Rural Wireless PlatformProviding broadband Internet access in rural areas is a challenge for many countries, including New Zealand. The rolling geography and sparsely populated areas make investment in wired infrastructure hard to recover. Low cost wireless technologies, such as the 802.11 family of protocols, have been successfully used in many situations to solve this problem. However to date there have not been widescale deployments of 802.11 wireless to provide broadband Internet to rural communities. This is partially due to the high level of knowledge that is required to operate a rural wireless network.

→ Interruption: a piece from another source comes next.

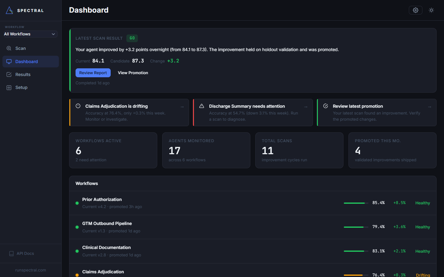Viewport: 444px width, 277px height.
Task: Click the check-circle icon on promotion card
Action: (x=326, y=106)
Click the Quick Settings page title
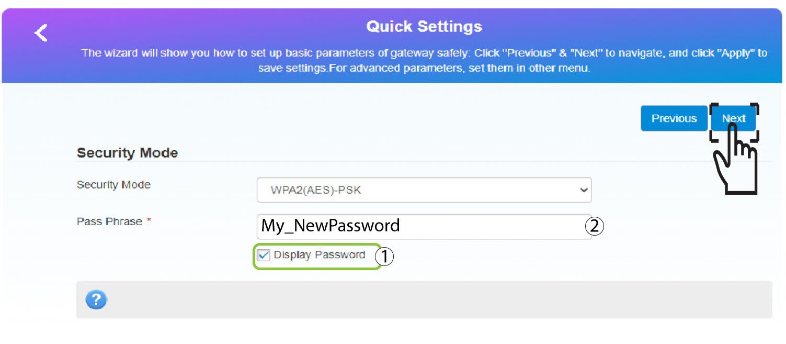 pyautogui.click(x=424, y=26)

The CRCnet project has created a wireless network platform that abstracts away much of this complexity. Using the CRCnet platform the level of technical knowledge required to plan, build and operate a rural wireless network is significantly reduced. It is now possible for communities to build and operate their own broadband wireless networks.

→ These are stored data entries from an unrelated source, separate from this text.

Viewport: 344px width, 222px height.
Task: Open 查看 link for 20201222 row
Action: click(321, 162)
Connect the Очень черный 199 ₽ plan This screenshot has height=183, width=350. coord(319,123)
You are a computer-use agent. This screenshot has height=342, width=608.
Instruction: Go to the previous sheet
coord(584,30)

Network Management and Configuration System
The CRCnet Network Management and Configuration system handles many of the details required to operate a rural wireless network. This frees the community to focus on installing hardware. The Configuration System is accessed via a web based interface and requires only a moderate level of networking experience.

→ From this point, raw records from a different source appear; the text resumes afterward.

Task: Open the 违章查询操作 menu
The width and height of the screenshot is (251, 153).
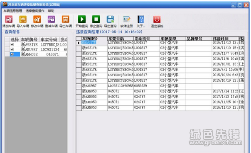Action: click(35, 11)
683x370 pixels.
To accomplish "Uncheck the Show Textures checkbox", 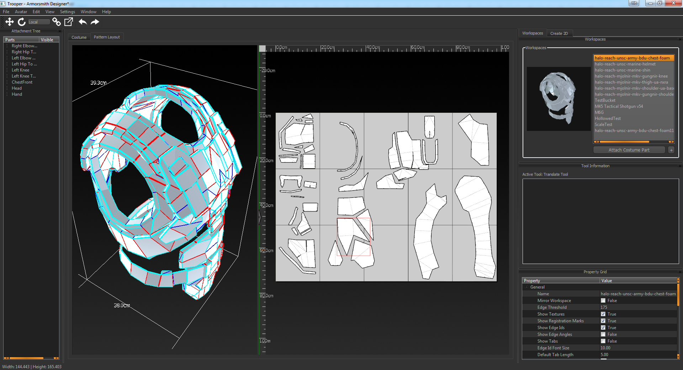I will coord(603,314).
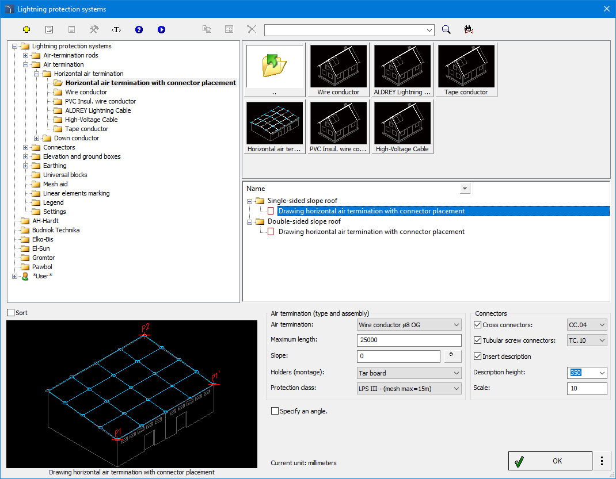
Task: Select Tape conductor in the tree
Action: point(86,129)
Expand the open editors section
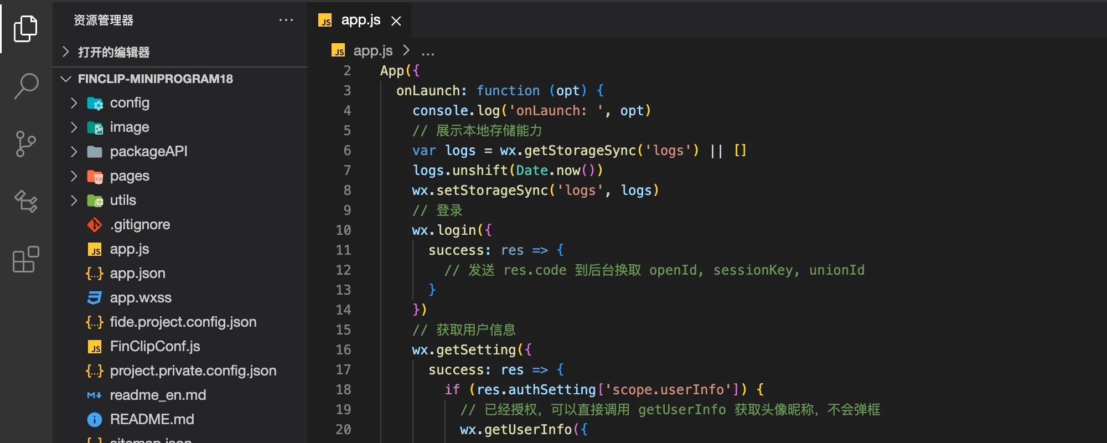This screenshot has width=1107, height=443. point(66,52)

The configuration system handles allocating IP addresses and tracking the physical assets used to create the network. Extensive monitoring and alerting based on the performance of the network is also available.
Read more detail on the CRCnet Configuration System >>
Physical Components of the CRCnet PlatformAs the project has progressed we have put a great deal of effort into standardising the structure of the physical nodes to improve their reliability while decreasing the levels of expertise and time required to perform installations.
The large majority of active gear in the CRCnet platform is based on Soekris Technologies small form factor biscuit computers. Configured with 64MB of read-only compact flash and 1-3 wireless cards these computers run a custom Linux distribution developed by CRCnet. With extermely low power consumption (< 10W peak) these devices are excellent for use at solar sites. Other active gear such as Proxim QuickBridge and Trango radios are used where higher bandwidth links are required.
The following node configurations form the basis of the CRCnet platform: (click images for larger versions)
Solar Powered Repeater
The CRCnet Solar Repeater has gone through 3 revisions before reaching its present state. Utilising 3 solar panels and a set of gel cell batteries the site provides ample power to run up to two Soekris computers and a high bandwidth radio such as a QuickBridge for several days without charging.
Future revisions of the Solar Repeater may involve a single pole version designed for small deployments.
Powered 'Paddock' Repeater
The CRCnet Paddock Repeater is the most versatile hardware configuration, allowing many different antenna to be installed depending on requirements. The basic configuration involves a Soekris computer inside a waterproof box mounted to a pole. Up to three 802.11 wireless interfaces and one high bandwidth backhaul interface can be supported by this configuration.
A UPS device is often installed to provide a high availability service.
CPE Device (Client Premise Equipment)
The CRCnet CPE device is a small integrated radio device designed for installation on houses and in other situations where a discreet presense is required. Utilising Power over Ethernet technology there is only a single cable required to be run into the house. A Soekris net4526 mounted inside the antenna provides full network management services.
A extension to this device is the CPE Repeater, which consists of the standard CPE device with an additional radio interface connected to an Omni-directional antenna mounted to the top of the case. This can be used to link communities of houses together.
By combining these three basic components the CRCnet platform can be used to satisfy a diverse range of network requirements.